An order was duly placed, and at long last a ‘professional’ appeared. She entered, adjusting her short, tight pencil skirt and white button-up blouse confidant as Ally McBeal herself. Drawing close, this twenty-something girl clutched her clipboard, trying not to visibly back away from my pungeant persona. Perched like a songbird on the very edge of the bedside chair, she raised her clipboard high enough to block the vision of thick, copious spit frothing from my mouth onto the bedsheets, at last chirping, ‘How might I help you today, Mrs. Kirk?’.
She actually did refer to me as Mrs. Kirk. As if it were the 1940’s and I but a miserly madam, laid up with a heap of lady hysteria. Well…perhaps you can picture my rage.
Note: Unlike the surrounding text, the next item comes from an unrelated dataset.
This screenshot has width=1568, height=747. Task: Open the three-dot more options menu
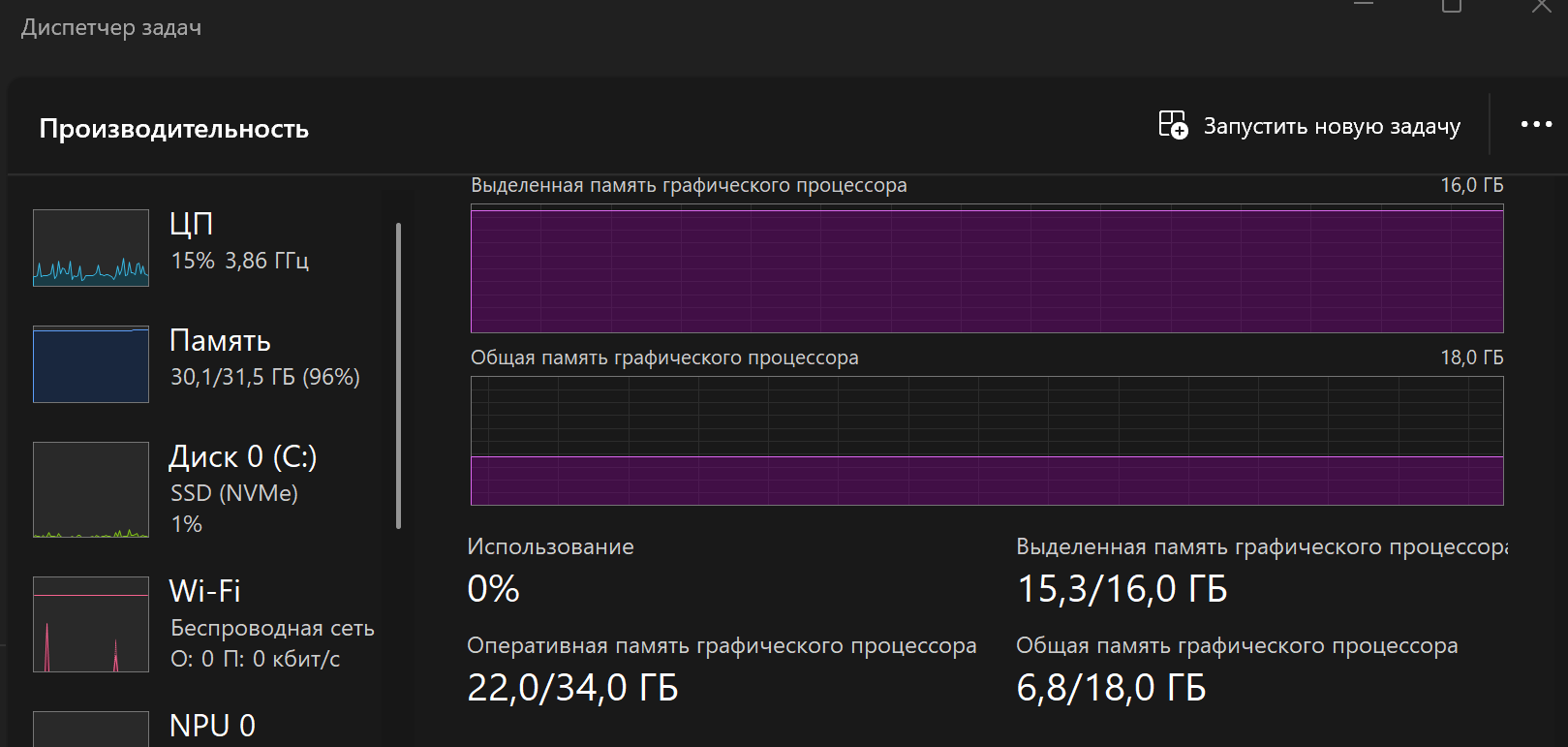[1536, 125]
Or perhaps you genuinely fail to fathom why I was bothered at all, what with a lovely, young ingenue leaning over me, eager to listen and learn.
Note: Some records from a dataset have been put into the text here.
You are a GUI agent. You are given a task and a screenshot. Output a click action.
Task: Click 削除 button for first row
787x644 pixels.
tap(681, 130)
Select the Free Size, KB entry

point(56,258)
I’ll merely reiterate – I was incensed. How dare they send in this girl, this waifling, who’d as yet stumbled only between a classroom and upscale-bar, to help me! Utilizing a hail-mary surge of strength I clutched the bed railing, rising enough to spit-growl, “Get out! Get the hell out of my room!”
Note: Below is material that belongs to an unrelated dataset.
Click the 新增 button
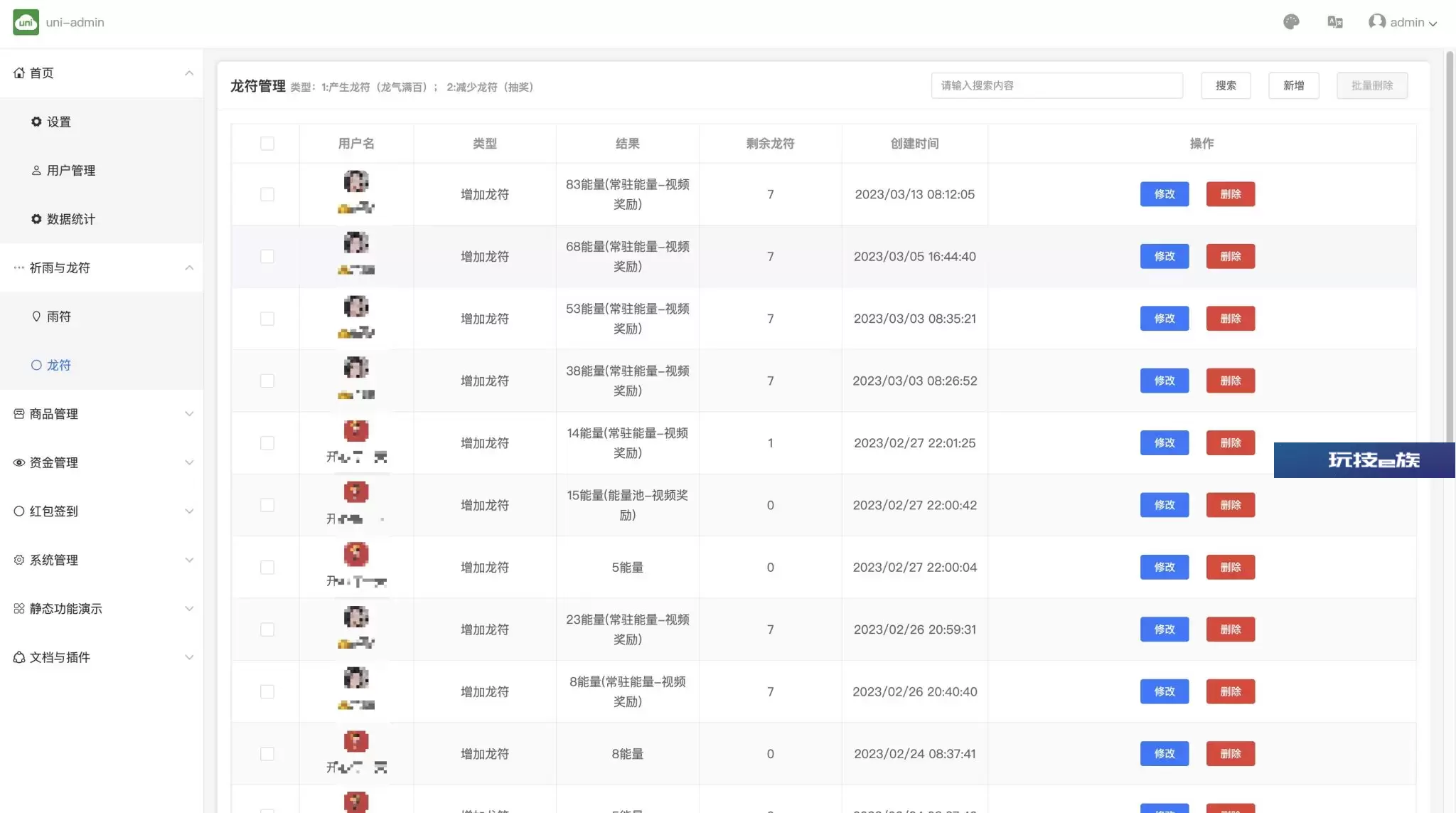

When the powers that be sought a professional to counsel me in my time of need, they should have offered a Russian Babushka, damn it, the old woman waddling into my room with her lopsided, droopy breasts cradled atop her rounded stomach, still mountainous as bread after all these years. She’d have known enough to forgo the chair entirely, squatting instead to recall the birth of her own twins there in the snow, alongside three ragggedy kidney stones, barely bigger than barley seeds. Watery-eyed, she’d remember wrapping the cantankerous lot of ’em within a woolen sweater pulled from her own back, bundling the bodily-offerings deep inside a cavernous bag full of freshly dug potatoes, before trudging back to the Dacha so as to prepare the evening meal herself.
Perhaps she might have roused my spirits…a bit!
All of which is to say, being in the hospital, by definition, means you’re no longer able to just ‘grin and bear it’. You’re not capable of ‘beating this thing through willpower.’ (White mans’ bullshit, truly). And you’re certainly not in good spirits unless they’ve hooked you up to morphine, demerol, or both, and even then you’re far too miserable to appreciate it.
My mother was a nurse, back in the 1950’s and 60’s, and it’s fair to say she’s still haunted by those hospital halls and weeping walls. One night one of her patients illicitly lit a cigarette while in his hospital bed, sitting up, seemingly ‘in good spirits’, whereupon he burst into flame. Running in, Nurse Mary had to try to save him. Imagine – your patient on fire! Throwing herself on top of him to smother the flames, he died despite her heroism, there beneath her, for which she was promptly reprimanded. And that, my friends, is a bad, sad, maddening day of work, one that no amount of pay will ever shake away.
Hospitals are hellish places that function purely on the hope that you will get out of there, soon. As such, if you are a person who has been admitted into the hospital for something severe, chronic, or unexpectedly, tragically horrible, I believe you walk around the rest of your days heaving a great, big, inaudible sigh that at least you are not there. And that feeling – that dread, that knowledge, that memory – is what I call Post Traumatic Stress. I know my mother has it. I believe I do, too. And millions and millions of your fellow citizens bear it already, or will soon experience it, way worse than we do.
So let’s loosen our grip on this national, maddening mantra of ‘wellness’ and ‘fortitude’. Those mindsets are coping mechanisms, surely, but with thousands upon thousands of people going in and hopefully coming out of hospitals these days, all who are in one way or another attempting to bear and beat this truly terrible virus, let’s not demand ‘good spirits’ on top of that, nor talk about this in terms of willpower. Sigh.
For once, let’s call a lie a lie. If you are able to return to your home, keep your home, hell- have a home! – after this pandemic is over, and can still shakily pour yourself a stiff tumbler of scotch, then we’ll talk about ‘good spirits’, ok?